Source extract -
##########

Errors caused by PVT and long-term drift are key technical challenges for large-scale analog neural networks. Core analog compute operations exhibit an efficiency versus variation tradeoff as shown in FIG. 7. To achieve the highest levels of efficiency, operations varying >5% standard deviation will pervade the data path. Error sensitivity is exacerbated in deep neural networks, especially CNNs. Hardware-in-the-loop training and exhaustive parameter trimming are infeasible for large deployments.

Prior work on large-scale analog NNs has taken a variety of approaches to error tolerance. Generally such systems utilize novel memory technologies for compute-in-memory (CIM) and have inherent errors in the computations. And generally such systems accept and characterize nonidealities to be handled algorithmically. Systems using nonvolatile memories have focused on cell-to-cell and array-to-array variation, analog programming accuracy, read disturbance, crossbar resistance, temperature, drift, and noise and generally accomplish this using variation-aware retraining to inject noise onto the weights. But significant variation-aware training is a burden for deployment, and it is unclear how generally it applies across all possible models for a given device. CIM systems sometimes describe a “full precision guarantee” wherein the analog matrix-multiplication is more precise than the bitline ADC so no accuracy is lost. However, studies on NVM-CIM accuracy tradeoffs for a ResNet-50 CNN architecture on the ImageNet dataset have found that the ADC resolution need not match the dot product bit width and that the accuracy of the dot product was more important than the accuracy of individual weights. Studies have also shown that periodic batch recalibration can mitigate the impact of phase-change memory (PCM) conductance drift and that most of the benefits of variation-aware retraining mostly arise from batch normalization, which learns to push the mean further from zero as the noise increases—presumably so parameter variation doesn't traverse the ReLU discontinuity as often. On the other hand, studies have found that large CNNs are the most variation sensitive and are unable to achieve software-equivalent accuracy purely through retraining.

##########

Material supplied -

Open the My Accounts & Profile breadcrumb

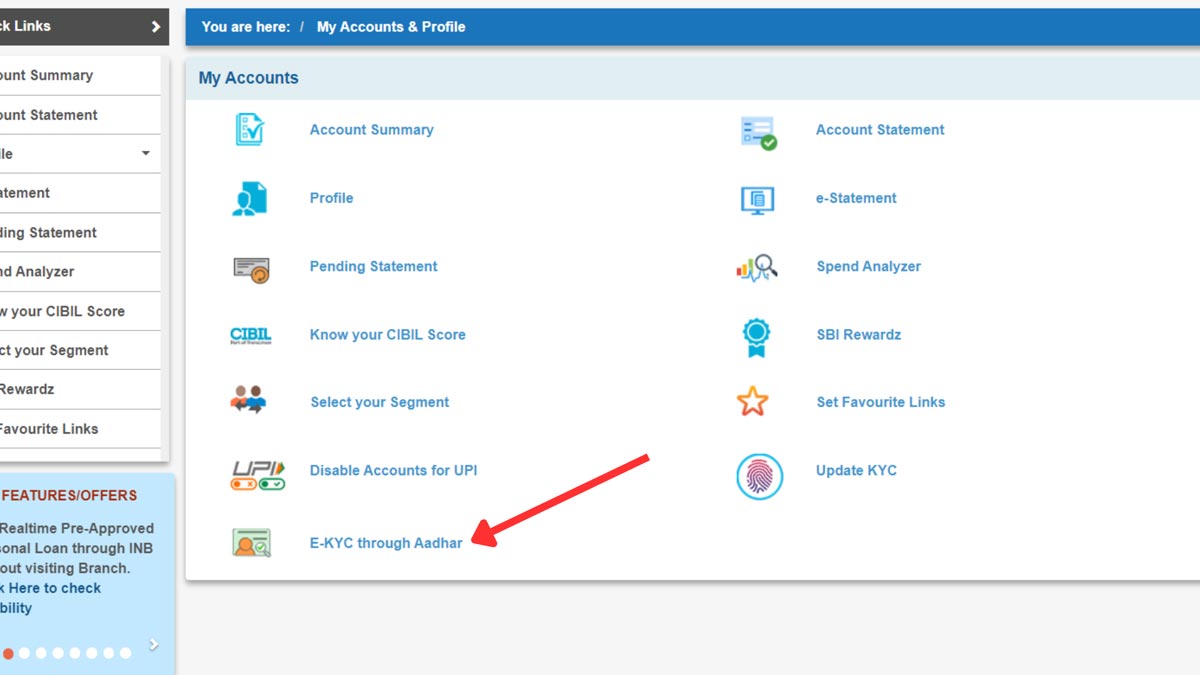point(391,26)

##########

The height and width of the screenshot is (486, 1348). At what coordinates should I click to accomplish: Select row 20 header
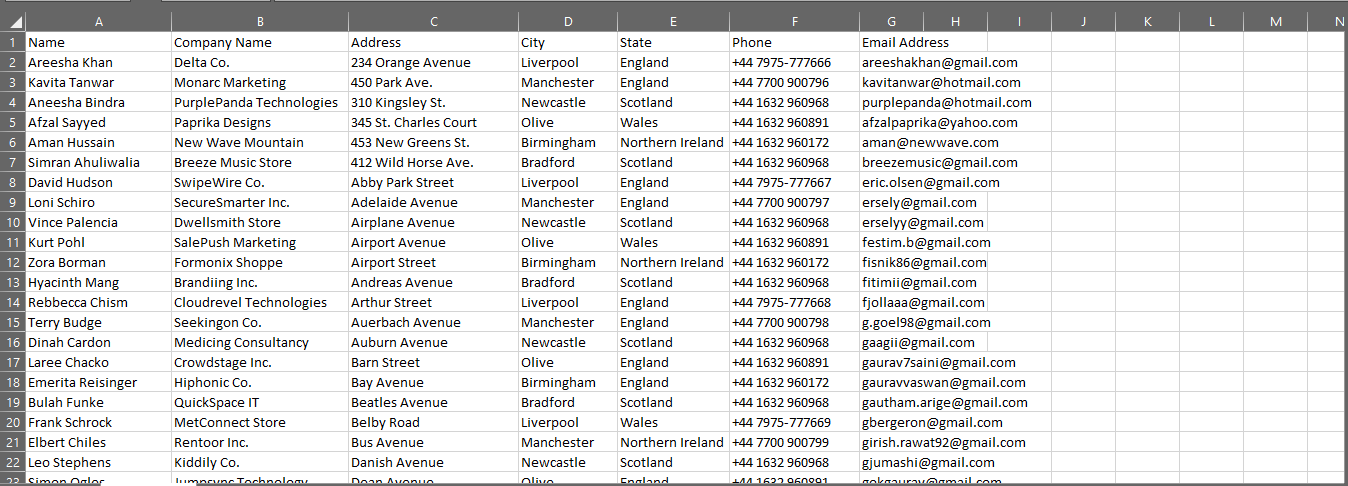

##########

Tasks for this exercise -
a) In the text on error tolerance in analog neural networks, what network architecture and dataset did the studies on NVM-CIM accuracy tradeoffs use?
b) List every nonideality that the text on error tolerance in analog neural networks says systems using nonvolatile memories have focused on.
c) Pick up the text on error tolerance in analog neural networks after its last sentence and write the next paragraph.
None of the rows is needed for this work.

The replies -
a) A ResNet-50 CNN architecture on the ImageNet dataset.

b)
- cell-to-cell and array-to-array variation
- analog programming accuracy
- read disturbance
- crossbar resistance
- temperature
- drift
- noise

c)
Error accumulation is a concern in all-analog neural network computation without level-restoring ADC/DAC steps. Prior art has utilized analog error detect codes for vector-matrix multiplication to detected errors exceeding some analog tolerance, has applied fault-tolerance techniques to theorize a reliable analog neuron composed of unreliable analog neurons, or used Lipschitz regularization during training to bound variation-induced errors propagation through the layers with error compensation. In contrast to such prior work, embodiments utilize programmable active error cancellation. The cancellation operation is determined at compilation time to most efficiently and accurately run the compiled model. FIG. 8 shows the effect of variation on a 1M parameter image classification model that was trained for the analog NPU's Conv1d-based structure. To build robust large-scale analog neural networks, the analog NPU architecture of the present invention will minimize the accuracy reduction that occurs for large levels of analog variation using programmable hardware adaptation mechanisms and multiple model robustness enhancements used by the model compiler uses to optimize for the most efficient way to robustly run a given model on the architecture. These techniques are shown in FIG. 9 and described below.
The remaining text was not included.